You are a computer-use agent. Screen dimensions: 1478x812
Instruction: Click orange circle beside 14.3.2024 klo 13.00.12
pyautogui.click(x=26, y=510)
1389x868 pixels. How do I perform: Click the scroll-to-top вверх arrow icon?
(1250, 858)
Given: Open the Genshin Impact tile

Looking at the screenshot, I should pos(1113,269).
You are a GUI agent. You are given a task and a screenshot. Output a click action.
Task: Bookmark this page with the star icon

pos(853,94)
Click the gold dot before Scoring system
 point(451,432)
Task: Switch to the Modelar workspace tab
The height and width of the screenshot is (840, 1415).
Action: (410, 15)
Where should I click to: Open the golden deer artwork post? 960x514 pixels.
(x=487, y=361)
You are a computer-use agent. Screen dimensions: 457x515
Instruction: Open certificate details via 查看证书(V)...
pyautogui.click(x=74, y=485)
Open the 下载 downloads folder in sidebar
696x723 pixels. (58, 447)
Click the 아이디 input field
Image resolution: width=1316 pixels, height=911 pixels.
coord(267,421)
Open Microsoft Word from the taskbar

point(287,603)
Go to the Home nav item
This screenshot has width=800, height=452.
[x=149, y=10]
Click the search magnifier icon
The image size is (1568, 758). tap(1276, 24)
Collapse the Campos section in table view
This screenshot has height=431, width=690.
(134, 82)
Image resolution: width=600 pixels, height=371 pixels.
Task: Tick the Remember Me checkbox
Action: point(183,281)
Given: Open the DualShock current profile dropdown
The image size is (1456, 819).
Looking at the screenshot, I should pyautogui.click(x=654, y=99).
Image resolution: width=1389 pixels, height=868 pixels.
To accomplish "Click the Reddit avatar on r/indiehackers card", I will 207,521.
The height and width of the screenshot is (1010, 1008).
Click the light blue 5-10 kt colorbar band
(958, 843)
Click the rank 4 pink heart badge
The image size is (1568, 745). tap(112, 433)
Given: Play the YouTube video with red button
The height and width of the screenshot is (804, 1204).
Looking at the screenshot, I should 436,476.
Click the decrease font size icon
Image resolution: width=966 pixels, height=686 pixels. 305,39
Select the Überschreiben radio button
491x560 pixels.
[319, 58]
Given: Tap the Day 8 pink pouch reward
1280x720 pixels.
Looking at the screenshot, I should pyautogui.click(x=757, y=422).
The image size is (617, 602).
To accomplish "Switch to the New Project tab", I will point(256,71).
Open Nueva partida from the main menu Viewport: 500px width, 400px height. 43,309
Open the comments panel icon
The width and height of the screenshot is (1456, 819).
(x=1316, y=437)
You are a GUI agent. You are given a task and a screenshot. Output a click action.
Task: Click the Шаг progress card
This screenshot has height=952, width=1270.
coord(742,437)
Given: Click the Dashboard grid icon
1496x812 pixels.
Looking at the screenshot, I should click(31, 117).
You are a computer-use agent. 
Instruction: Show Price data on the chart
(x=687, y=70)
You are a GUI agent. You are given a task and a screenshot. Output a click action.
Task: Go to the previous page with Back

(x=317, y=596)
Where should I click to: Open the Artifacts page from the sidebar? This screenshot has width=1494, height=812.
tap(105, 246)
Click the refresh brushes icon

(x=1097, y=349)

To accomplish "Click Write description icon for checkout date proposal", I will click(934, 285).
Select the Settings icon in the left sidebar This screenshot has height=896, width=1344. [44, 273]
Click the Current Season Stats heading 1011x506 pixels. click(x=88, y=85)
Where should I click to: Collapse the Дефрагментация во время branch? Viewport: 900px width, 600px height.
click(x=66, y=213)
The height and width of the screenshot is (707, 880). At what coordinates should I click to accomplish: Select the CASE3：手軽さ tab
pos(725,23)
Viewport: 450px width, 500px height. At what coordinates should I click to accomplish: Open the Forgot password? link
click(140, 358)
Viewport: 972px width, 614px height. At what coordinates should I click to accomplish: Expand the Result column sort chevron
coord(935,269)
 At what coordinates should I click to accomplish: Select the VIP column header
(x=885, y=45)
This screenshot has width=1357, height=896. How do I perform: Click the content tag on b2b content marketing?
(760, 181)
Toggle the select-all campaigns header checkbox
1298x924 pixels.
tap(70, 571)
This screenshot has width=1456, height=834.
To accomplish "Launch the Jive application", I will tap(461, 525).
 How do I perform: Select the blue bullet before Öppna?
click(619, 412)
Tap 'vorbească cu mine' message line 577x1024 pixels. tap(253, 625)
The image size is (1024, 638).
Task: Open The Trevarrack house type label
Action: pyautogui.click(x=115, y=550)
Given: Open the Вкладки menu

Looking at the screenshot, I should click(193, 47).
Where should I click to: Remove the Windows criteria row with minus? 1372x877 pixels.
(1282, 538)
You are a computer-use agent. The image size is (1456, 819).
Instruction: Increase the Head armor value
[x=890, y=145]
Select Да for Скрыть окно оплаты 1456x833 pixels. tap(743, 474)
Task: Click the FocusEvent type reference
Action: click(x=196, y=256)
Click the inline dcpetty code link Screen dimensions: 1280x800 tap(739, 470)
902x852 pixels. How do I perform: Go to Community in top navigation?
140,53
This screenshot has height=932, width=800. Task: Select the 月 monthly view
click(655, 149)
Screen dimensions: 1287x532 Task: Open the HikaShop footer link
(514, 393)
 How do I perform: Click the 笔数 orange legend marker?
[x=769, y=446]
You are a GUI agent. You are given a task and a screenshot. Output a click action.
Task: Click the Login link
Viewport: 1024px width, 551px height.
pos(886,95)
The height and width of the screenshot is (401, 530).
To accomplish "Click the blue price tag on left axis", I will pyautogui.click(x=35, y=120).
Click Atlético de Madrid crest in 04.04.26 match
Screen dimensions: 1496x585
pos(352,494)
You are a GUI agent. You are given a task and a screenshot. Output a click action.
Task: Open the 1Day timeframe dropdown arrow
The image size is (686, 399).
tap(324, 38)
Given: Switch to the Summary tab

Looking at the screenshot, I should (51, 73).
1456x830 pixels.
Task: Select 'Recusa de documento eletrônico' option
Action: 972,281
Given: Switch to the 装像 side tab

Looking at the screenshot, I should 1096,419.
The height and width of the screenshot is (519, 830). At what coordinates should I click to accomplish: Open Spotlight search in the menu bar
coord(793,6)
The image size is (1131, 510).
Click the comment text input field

━━━━━━━━━━━━━━━━━━━━

EXERCISE DETAILS -> Please reproduce all of the data above line for line, changing nothing.

RESPONSE BELOW ->
You are a computer-use agent. Screen dimensions: 1478x812
Instruction: Click orange circle beside 14.3.2024 klo 13.00.12
pyautogui.click(x=26, y=510)
1389x868 pixels. How do I perform: Click the scroll-to-top вверх arrow icon?
(1250, 858)
Given: Open the Genshin Impact tile

Looking at the screenshot, I should pos(1113,269).
You are a GUI agent. You are given a task and a screenshot. Output a click action.
Task: Bookmark this page with the star icon

pos(853,94)
Click the gold dot before Scoring system
 point(451,432)
Task: Switch to the Modelar workspace tab
The height and width of the screenshot is (840, 1415).
Action: (410, 15)
Where should I click to: Open the golden deer artwork post? 960x514 pixels.
(x=487, y=361)
You are a computer-use agent. Screen dimensions: 457x515
Instruction: Open certificate details via 查看证书(V)...
pyautogui.click(x=74, y=485)
Open the 下载 downloads folder in sidebar
696x723 pixels. (58, 447)
Click the 아이디 input field
Image resolution: width=1316 pixels, height=911 pixels.
coord(267,421)
Open Microsoft Word from the taskbar

point(287,603)
Go to the Home nav item
This screenshot has width=800, height=452.
[x=149, y=10]
Click the search magnifier icon
The image size is (1568, 758). tap(1276, 24)
Collapse the Campos section in table view
This screenshot has height=431, width=690.
(134, 82)
Image resolution: width=600 pixels, height=371 pixels.
Task: Tick the Remember Me checkbox
Action: point(183,281)
Given: Open the DualShock current profile dropdown
The image size is (1456, 819).
Looking at the screenshot, I should pyautogui.click(x=654, y=99).
Image resolution: width=1389 pixels, height=868 pixels.
To accomplish "Click the Reddit avatar on r/indiehackers card", I will 207,521.
The height and width of the screenshot is (1010, 1008).
Click the light blue 5-10 kt colorbar band
(958, 843)
Click the rank 4 pink heart badge
The image size is (1568, 745). tap(112, 433)
Given: Play the YouTube video with red button
The height and width of the screenshot is (804, 1204).
Looking at the screenshot, I should 436,476.
Click the decrease font size icon
Image resolution: width=966 pixels, height=686 pixels. 305,39
Select the Überschreiben radio button
491x560 pixels.
[319, 58]
Given: Tap the Day 8 pink pouch reward
1280x720 pixels.
Looking at the screenshot, I should pyautogui.click(x=757, y=422).
The image size is (617, 602).
To accomplish "Switch to the New Project tab", I will point(256,71).
Open Nueva partida from the main menu Viewport: 500px width, 400px height. 43,309
Open the comments panel icon
The width and height of the screenshot is (1456, 819).
(x=1316, y=437)
You are a GUI agent. You are given a task and a screenshot. Output a click action.
Task: Click the Шаг progress card
This screenshot has height=952, width=1270.
coord(742,437)
Given: Click the Dashboard grid icon
1496x812 pixels.
Looking at the screenshot, I should click(31, 117).
You are a computer-use agent. 
Instruction: Show Price data on the chart
(x=687, y=70)
You are a GUI agent. You are given a task and a screenshot. Output a click action.
Task: Go to the previous page with Back

(x=317, y=596)
Where should I click to: Open the Artifacts page from the sidebar? This screenshot has width=1494, height=812.
tap(105, 246)
Click the refresh brushes icon

(x=1097, y=349)

To accomplish "Click Write description icon for checkout date proposal", I will click(934, 285).
Select the Settings icon in the left sidebar This screenshot has height=896, width=1344. [44, 273]
Click the Current Season Stats heading 1011x506 pixels. click(x=88, y=85)
Where should I click to: Collapse the Дефрагментация во время branch? Viewport: 900px width, 600px height.
click(x=66, y=213)
The height and width of the screenshot is (707, 880). At what coordinates should I click to accomplish: Select the CASE3：手軽さ tab
pos(725,23)
Viewport: 450px width, 500px height. At what coordinates should I click to accomplish: Open the Forgot password? link
click(140, 358)
Viewport: 972px width, 614px height. At what coordinates should I click to accomplish: Expand the Result column sort chevron
coord(935,269)
 At what coordinates should I click to accomplish: Select the VIP column header
(x=885, y=45)
This screenshot has width=1357, height=896. How do I perform: Click the content tag on b2b content marketing?
(760, 181)
Toggle the select-all campaigns header checkbox
1298x924 pixels.
tap(70, 571)
This screenshot has width=1456, height=834.
To accomplish "Launch the Jive application", I will tap(461, 525).
 How do I perform: Select the blue bullet before Öppna?
click(619, 412)
Tap 'vorbească cu mine' message line 577x1024 pixels. tap(253, 625)
The image size is (1024, 638).
Task: Open The Trevarrack house type label
Action: pyautogui.click(x=115, y=550)
Given: Open the Вкладки menu

Looking at the screenshot, I should click(193, 47).
Where should I click to: Remove the Windows criteria row with minus? 1372x877 pixels.
(1282, 538)
You are a computer-use agent. The image size is (1456, 819).
Instruction: Increase the Head armor value
[x=890, y=145]
Select Да for Скрыть окно оплаты 1456x833 pixels. tap(743, 474)
Task: Click the FocusEvent type reference
Action: click(x=196, y=256)
Click the inline dcpetty code link Screen dimensions: 1280x800 tap(739, 470)
902x852 pixels. How do I perform: Go to Community in top navigation?
140,53
This screenshot has height=932, width=800. Task: Select the 月 monthly view
click(655, 149)
Screen dimensions: 1287x532 Task: Open the HikaShop footer link
(514, 393)
 How do I perform: Click the 笔数 orange legend marker?
[x=769, y=446]
You are a GUI agent. You are given a task and a screenshot. Output a click action.
Task: Click the Login link
Viewport: 1024px width, 551px height.
pos(886,95)
The height and width of the screenshot is (401, 530).
To accomplish "Click the blue price tag on left axis", I will pyautogui.click(x=35, y=120).
Click Atlético de Madrid crest in 04.04.26 match
Screen dimensions: 1496x585
pos(352,494)
You are a GUI agent. You are given a task and a screenshot. Output a click action.
Task: Open the 1Day timeframe dropdown arrow
The image size is (686, 399).
tap(324, 38)
Given: Switch to the Summary tab

Looking at the screenshot, I should (51, 73).
1456x830 pixels.
Task: Select 'Recusa de documento eletrônico' option
Action: 972,281
Given: Switch to the 装像 side tab

Looking at the screenshot, I should 1096,419.
The height and width of the screenshot is (519, 830). At what coordinates should I click to accomplish: Open Spotlight search in the menu bar
coord(793,6)
The image size is (1131, 510).
Click the comment text input field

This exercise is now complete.